2. The "Proof of Work" (Sampling & Auditing)

Since checking every single hit is too expensive, the DSL uses Probabilistic Auditing. The Global Authority occasionally demands a "Receipt" for a delta.

  • The Process: The Authority sends a challenge: "You just sent 50,000 damage. Send me the list of the top 10 hits and the player IDs that generated them."
  • If the shard cannot provide the proof, or the proof is forged, the shard is marked as compromised.
# --- SECURITY MODULE: AUDIT TRAIL ---
Module Security {
    AuditShard /execute {
        # Randomly select 1% of updates for deep verification
        if (Random.Value() < 0.01) {
            # Request detailed logs from the shard
            Request.AuditLog { shard_id: {shard_id}, delta: {delta} } 
            -> Audit.Verify
        }
    }
    
    Audit.Verify /check ? [
        valid -> Audit.Pass,
        invalid -> Security.IsolateShard { shard_id: {shard_id} }
    ]
}

3. Cryptographic Identity (Preventing Spoofing)
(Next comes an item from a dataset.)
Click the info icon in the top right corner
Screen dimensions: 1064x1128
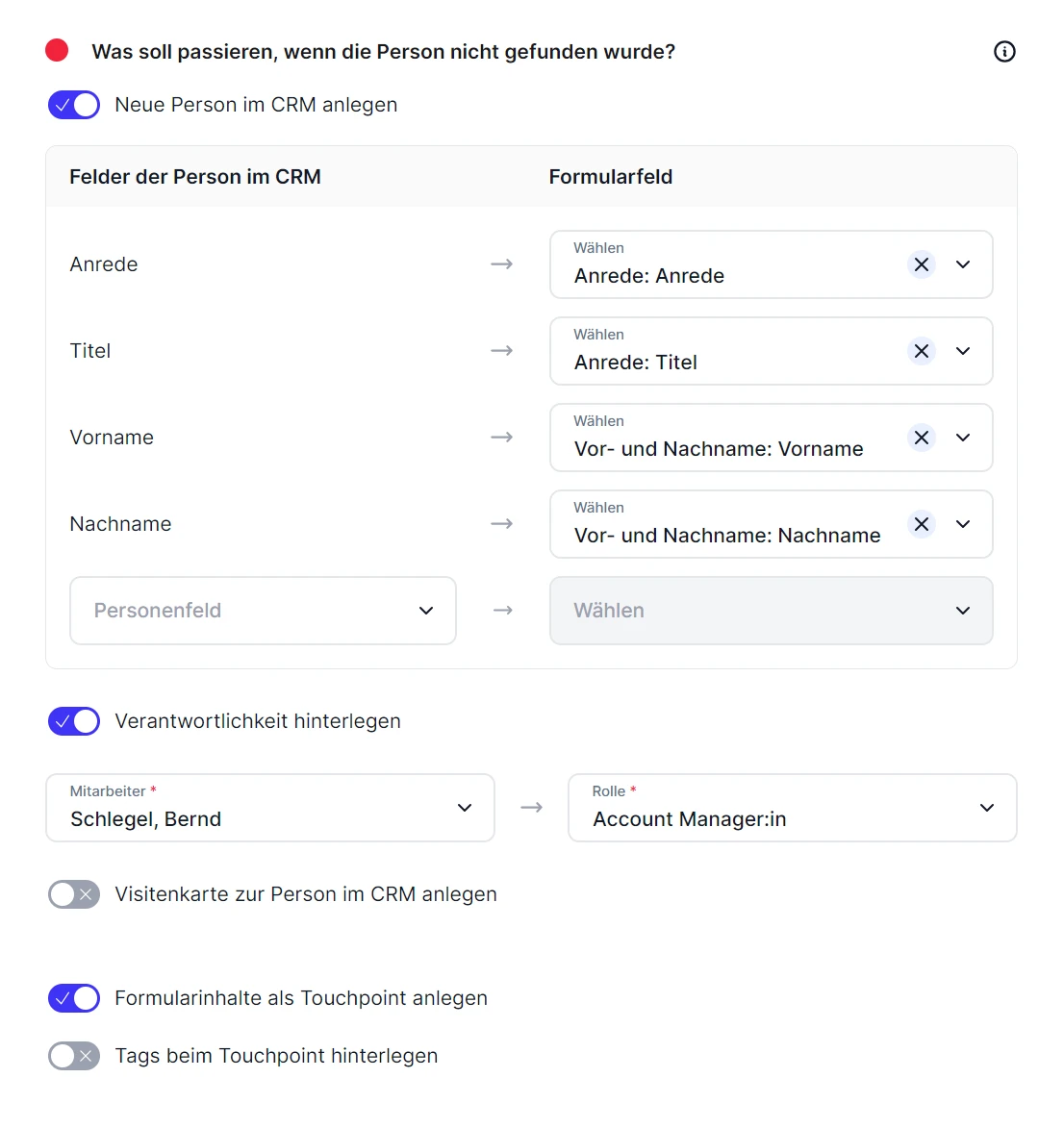(x=1004, y=52)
To prevent a malicious actor from pretending to be a shard, we use Mutual TLS (mTLS) and Sequence Nonces.

  • Identity: Every shard has a unique cryptographic certificate. The Global Authority only accepts requests signed by a valid certificate.
  • Sequence Numbers: Every delta includes a monotonically increasing SequenceID. If the Authority receives Seq: 10 followed by Seq: 10 again, it knows it's a Replay Attack (someone captured a valid packet and is sending it repeatedly).
# --- SHARD-SIDE SECURITY ---
Module ShardSecurity {
    ApplyDamage /execute {
        # Attach cryptographic signature and sequence number
        payload = {
            delta: {delta},
            seq: $my_sequence_number++,
            sig: Crypto.Sign($my_private_key, {delta})
        }
        Call GlobalAuthority.ApplyDamage { data: payload }
    }
}

4. The "Isolation" Pattern (Circuit Breaking)

When a shard is flagged as fraudulent, we don't just ignore the packet; we use a Circuit Breaker to isolate the shard and protect the rest of the world state.

  • The "Quarantine" State: The shard is moved to a Quarantined state.
  • Saga Recovery: A Saga is triggered to:
    1. Disconnect all players from the compromised shard.
    2. Migrate those players to a "Clean" shard.
    3. Revert any damage contributed by that shard since the last known "Clean" checkpoint.
# --- SECURITY: SHARD ISOLATION SAGA ---
Module Security.IsolateShard {
    # 1. Immediate Cut-off
    EXT:LoadBalancer.RemoveShard { shard_id: {shard_id} }
    
    # 2. Player Migration
    EXT:PlayerManager.MigrateAll { from: {shard_id}, to: "Clean_Shard_Pool" }
    
    # 3. State Rollback
    # Use the Event Log to find all deltas from this shard since the last Audit.Pass
    Saga.RollbackDeltas { 
        target: $global_boss_state, 
        source: {shard_id}, 
        since: $last_audit_timestamp 
    }
    
    # 4. Alert Ops
    Notify.Admin("ALERT: Shard {shard_id} isolated due to fraudulent data.")
}

Summary of the Anti-Cheat Architecture

Attack Vector Defense Mechanism DSL Implementation
Over-Damage Heuristic Validation Plausibility Check (Max DPS limit)
Impersonation Identity Layer mTLS / Cryptographic Signing
Replay Attack Sequence Tracking Sequence Nonces
Slow-Drip Cheat Probabilistic Audit Sampling > Proof of Work
Compromised Node Circuit Breaking IsolateShard > Saga Rollback

By combining low-cost heuristics (for every packet) with high-cost audits (for 1% of packets), the system maintains the performance of the Delta-Sync model while ensuring that the "cost of cheating" is a high probability of being caught and wiped from the game.